ELK ARRIVE ON the refuge in November and December and eat natural forage until biologist Cole sees that it’s gone or buried in hard snow. Last winter, feeding began in mid-January and continued until March. On a typical day, feeders spread a total of about thirty-two tons of alfalfa pellets; on a hungry day, it’s forty-five tons. The pellets are tube-shaped, about a half-inch thick and a couple of inches long, designed to appeal to elk, and to not easily soak up moisture from the ground. If the feeders spread the alfalfa right and each elk gets enough, it’s a minimum of about eight pounds for each animal. Some mornings, Soliday sees few pellets left from the day before: “They were obviously hungry yesterday,” she says. Feeders can estimate their daily load with a rough count of elk multiplied by how much they’re known to eat, on average. After feeders spread their pellets, Soliday watches the elk “to see if they’ve had enough, and make sure the young ones get on feed. You have to keep your eyes open all the time” to see that everyone gets some. “The babies won’t eat right off,” she says.

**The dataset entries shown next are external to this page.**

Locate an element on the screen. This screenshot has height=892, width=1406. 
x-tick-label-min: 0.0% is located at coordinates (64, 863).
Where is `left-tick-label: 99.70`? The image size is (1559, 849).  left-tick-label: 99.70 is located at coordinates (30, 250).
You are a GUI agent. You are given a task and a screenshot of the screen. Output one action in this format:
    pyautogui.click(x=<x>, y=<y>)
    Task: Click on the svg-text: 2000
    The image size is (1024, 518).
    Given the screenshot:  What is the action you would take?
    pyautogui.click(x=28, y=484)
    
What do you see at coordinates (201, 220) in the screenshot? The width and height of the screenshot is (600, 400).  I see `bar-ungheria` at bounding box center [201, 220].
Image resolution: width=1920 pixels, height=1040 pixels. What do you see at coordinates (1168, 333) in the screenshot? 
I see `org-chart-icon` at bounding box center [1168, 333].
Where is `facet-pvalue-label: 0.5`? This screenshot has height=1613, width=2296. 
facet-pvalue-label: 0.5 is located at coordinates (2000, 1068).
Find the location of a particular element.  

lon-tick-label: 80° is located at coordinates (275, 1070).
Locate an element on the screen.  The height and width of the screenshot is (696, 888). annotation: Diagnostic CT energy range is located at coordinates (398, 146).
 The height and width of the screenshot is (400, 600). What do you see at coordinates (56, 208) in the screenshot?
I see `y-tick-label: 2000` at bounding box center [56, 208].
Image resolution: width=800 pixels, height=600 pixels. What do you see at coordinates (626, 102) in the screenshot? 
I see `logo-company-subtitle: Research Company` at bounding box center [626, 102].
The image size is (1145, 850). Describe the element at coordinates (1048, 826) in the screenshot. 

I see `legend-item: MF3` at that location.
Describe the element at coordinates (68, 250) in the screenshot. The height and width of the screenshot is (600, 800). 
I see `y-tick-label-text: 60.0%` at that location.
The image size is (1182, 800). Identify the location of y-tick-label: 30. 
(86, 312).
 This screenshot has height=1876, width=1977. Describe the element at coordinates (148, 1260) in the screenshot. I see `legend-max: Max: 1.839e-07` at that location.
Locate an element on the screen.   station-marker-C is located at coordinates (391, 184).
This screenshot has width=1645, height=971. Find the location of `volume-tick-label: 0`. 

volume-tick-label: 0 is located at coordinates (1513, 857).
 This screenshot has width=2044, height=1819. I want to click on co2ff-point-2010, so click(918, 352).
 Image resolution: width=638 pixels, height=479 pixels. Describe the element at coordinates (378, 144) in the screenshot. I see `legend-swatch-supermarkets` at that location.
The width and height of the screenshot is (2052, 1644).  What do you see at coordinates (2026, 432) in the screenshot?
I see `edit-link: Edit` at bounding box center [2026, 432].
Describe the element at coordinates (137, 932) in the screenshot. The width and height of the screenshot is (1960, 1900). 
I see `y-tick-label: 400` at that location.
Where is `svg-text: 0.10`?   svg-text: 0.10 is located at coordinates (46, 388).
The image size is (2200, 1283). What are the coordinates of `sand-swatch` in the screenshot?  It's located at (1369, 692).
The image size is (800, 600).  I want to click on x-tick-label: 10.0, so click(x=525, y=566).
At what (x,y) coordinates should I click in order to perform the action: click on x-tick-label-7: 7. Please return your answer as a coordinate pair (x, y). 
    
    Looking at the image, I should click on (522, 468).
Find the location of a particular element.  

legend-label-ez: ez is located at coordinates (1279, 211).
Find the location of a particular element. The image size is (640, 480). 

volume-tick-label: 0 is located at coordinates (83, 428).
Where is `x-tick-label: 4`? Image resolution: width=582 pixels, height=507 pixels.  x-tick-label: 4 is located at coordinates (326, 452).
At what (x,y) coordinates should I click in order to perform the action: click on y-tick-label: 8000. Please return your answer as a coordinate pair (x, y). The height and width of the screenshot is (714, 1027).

Feeders keep track of what they put out and also estimate the number of elk. Records are kept. This past March, there were just under 9,000 elk on the refuge, a number that is far more than what biologists think is optimal, and the most elk on the refuge since 1997.

There are also about 600 bison on the refuge, and they know about the elk feeding. They invite themselves to these meals, going first if they want: “The bison definitely win on the feed line,” Soliday says. Bison will eat about twenty pounds of pellets each day if they can get it.

Feeding continues until the hills around the refuge start to green, which will lure the elk back to their summer homes. “They’ll stay until the hills are clear of snow,” Soliday says. “They have nowhere else to go until then.”

This winter, the elk won’t find Soliday at work. She retired in December. But she’ll stay in Jackson and talks about joining the volunteer feed staff. What drew her to the job in the first place is still strong. “I love it here, out away from town,” Soliday says. “You can imagine the way the whole valley used to be.” And, she says, there’s the elk: “You have no idea how much I care for these animals.”

Amanda Soliday fed elk on the National Elk Refuge for twelve years before retiring in December.
Soliday loads her feeder trailer with alfalfa pellets. The refuge spreads between thirty-two and forty-five tons of feed each day.